Dans un entretien paru jeudi dans le quotidien allemand Handelsblatt, (Christine Lagarde) se déclare en faveur d'un fonds de secours européen pour prévenir toute faillite bancaire, sans toutefois évoquer de montant.En France même, son "conseiller spécial" Henri Guaino (Human Gag ?) a déclaré jeudi 2 octobre que"temporairement", les critères de Maastricht "ne sont pas la priorité des priorités. La priorité, c'est de sauver le système bancaire mondial et par conséquent de sauver les économies des citoyens, il n'y pas pas d'autre choix", a-t-il ajouté."Ce sont des règles de temps ordinaires, pas des règles de crise. Aujourd'hui la question est de savoir si oui ou non on laisse les choses dériver, le système s'effondrer, ou bien si on empêche que le système s'effondre". La majorité présidentielle a implosé dans les heures qui suivirent.
"Les propos de Guaino n'étaient vraiment pas indispensables, explique à LEXPRESS.fr le député de la Drôme Hervé Mariton. Laisser entendre qu'on peut jouer avec les règles de Maastricht sur la maîtrise des déficits, c'est risquer de fragiliser le crédit que les Français portent à l'Etat."
Son gouvernement rafistole
Le souhait d'union nationale a volé en éclat. Après son annonce de dépenser quelques 2 milliards d'euros pour financer par l'Etat 30 000 logements, Sarkozy a annoncé une revalorisation de la prime de Noël: "Pour les titulaires des minima sociaux comme le revenu minimum d’insertion (RMI) et l’allocation de solidarité spécifique dont le pouvoir d’achat n’est pas garanti, j’ai décidé d’accorder une prime exceptionnelle pour compenser le retard sur l’évolution réelle des prix en 2008." Il a fallu attendre une crise boursière pour le gouvernement reconnaisse que le pouvoir d'achat des plus faibles est au plus mal. Quel est le rapport ?
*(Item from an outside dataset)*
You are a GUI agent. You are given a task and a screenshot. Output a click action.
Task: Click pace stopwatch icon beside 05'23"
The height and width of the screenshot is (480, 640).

Similairement, Eric Woerth et André Santini ont annoncé le 1er octobre une revalorisation au 1er octobre de 0,3 % du point d’indice fonction publique, soit pour l’année 2008 + 0,8 %.
"Cette revalorisation qui concerne les 5,2 millions d’agents, intervient aux côtés d’autres mesures salariales appliquées également en 2008 :
la création d’une garantie individuelle de pouvoir d’achat (GIPA) pour tous les fonctionnaires. Cette prime individuelle sera versée pour la première fois au mois d’octobre ;
un relèvement de la grille indiciaire des agents de catégorie C ;
une refonte des grilles des catégories B et A ;
et la mise en place d’une politique de rémunération au mérite qui concernera à terme l’ensemble des agents des trois fonctions publiques."